Not so fast. Today the administration put out a release that the school’s new nickname would not be the hippos. The school explains in a release:
In releasing the guiding principles, the university also shared that “Hippos,” or variations of it, will not be considered in the moniker selection process. As a moniker, it would not align with the guiding principles and received negative feedback during engagement events from various members of the community, including student-athletes who are closely identified with the moniker in competition. The hippo and statue on campus will remain an important part of the university’s traditions.
The hippo statue was placed at the school by then-GW president Stephen Joel Trachtenberg (no relation to Michelle). It contains a wild inscription:
Legend has it that the Potomac was once home to these wondrous beasts. George & Martha Washington are even said to have watched them cavort in the river shallows from the porch of their beloved Mount Vernon on summer evenings. Credited with enhancing the fertility of the plantation, the Washingtons believed the hippopotamus brought them good luck and children on the estate often attempted to lure the creatures close enough to the shore to touch a nose for good luck.
The key word at the start of the inscription is “legend.” Trachtenberg made the whole thing up. He bought the hippo statue, while drunk, in Rhode Island. “I tried giving it to my wife, but she refused it,” he said in 2002, “so I gave it to the university, which couldn’t refuse it.” To me this is even more reason to make the school nickname the hippos. George Washington University has a hippo statue because its president made a stupid drunken purchase at a flea market and his wife told him to get rid of it. No legend about cavorting hippos in the Potomac is going to top that.
Traditions don’t have to make sense, though. People do apparently rub the hippos nose for luck in a way that children on the Washington estate never did. (Hippopotamuses are native to sub-Saharan Africa and never migrated to North America.) But GW says the hippo does not fit the guidelines for its new mascot.
The new moniker must be related to at least one of the themes outlined in the guiding principles as noted below:
- Shaping the Future: This will honor GW’s long history developing students into leaders, doers and thinkers.
- Free to Be Bold: This will symbolize the university’s trailblazing spirit.

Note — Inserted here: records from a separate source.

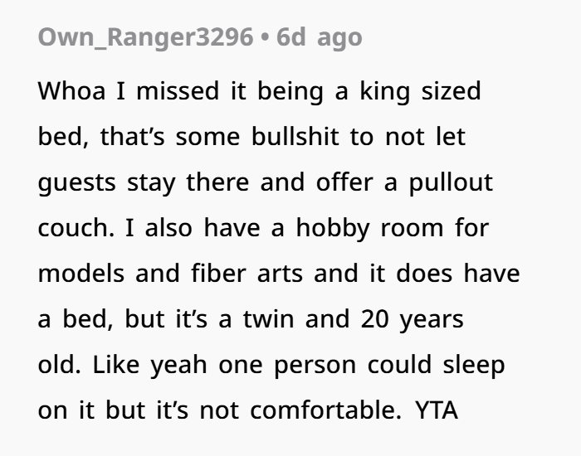Click the word models in the comment
The image size is (581, 456).
point(81,273)
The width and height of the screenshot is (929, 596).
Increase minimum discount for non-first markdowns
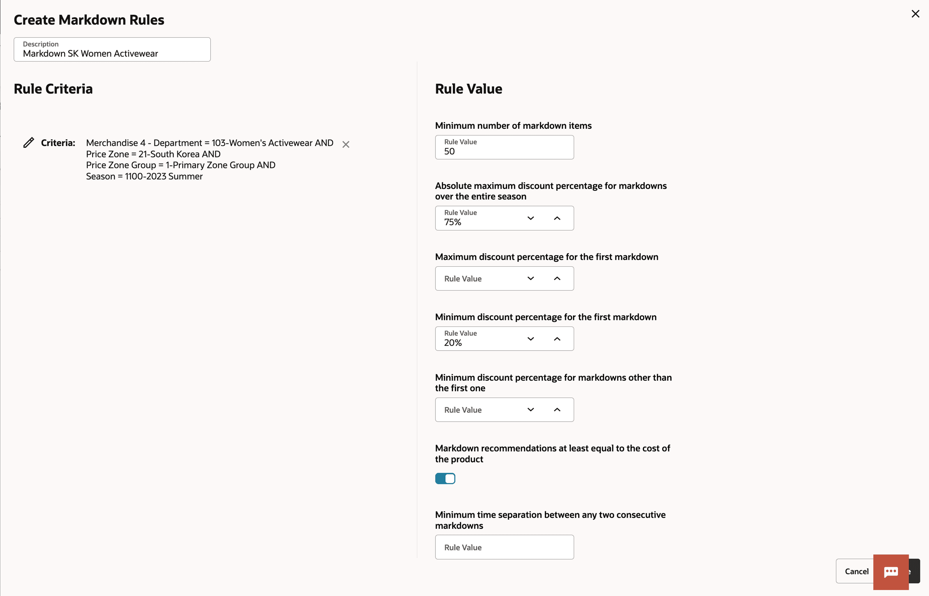557,409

- At the Center of Power: This will reflect the energy and drive that brings the GW community to Washington, D.C., to be changemakers on the world stage.
There’s a lot to take in here. GW appears to be doing a consultant-driven branding by committee—corporate bullshit that will only lead to an incredibly stupid, boring nickname that is worse than Hippos. It will probably end up like the St. John’s Red Storm; St. John's dropped its (offensive) old nickname but is often called the “Johnnies” and has a mascot named Johnny Thunderbird. The George Washington Patriots or George Washington Changemakers, or whatever they wind up being, will probably mostly go on being called “GW.”
But GW’s reasoning for the nickname’s inappropriateness is absurd. Forget that the school has “guiding principles” for its new mascot. Hippos absolutely shape the future. They are free to be bold. And they are certainly at the center of power.
To the first point, re: the future, a 2019 study found hippo shit plays a key role in maintaining ecosystems. "Free to be bold" also seems like an understatement given that hippos are (or, in some cases, were) the kings of sub-Saharan African river systems, and as such can do what they want. They also have no common predator. This puts them at the center of power!
In my reading, hippos absolutely fit GW's desired framework. If George Washington University does not want its school mascot to be named after the gaudy statue its former president drunkenly purchased and then forced the school to display, that’s fine. But they should come out and say it. Bring out a current basketball player to tell the public he’s embarrassed by the nickname “hippos” or whatever. Then I’ll believe. Because by GW’s current standards, a hippo is more than a fitting nickname.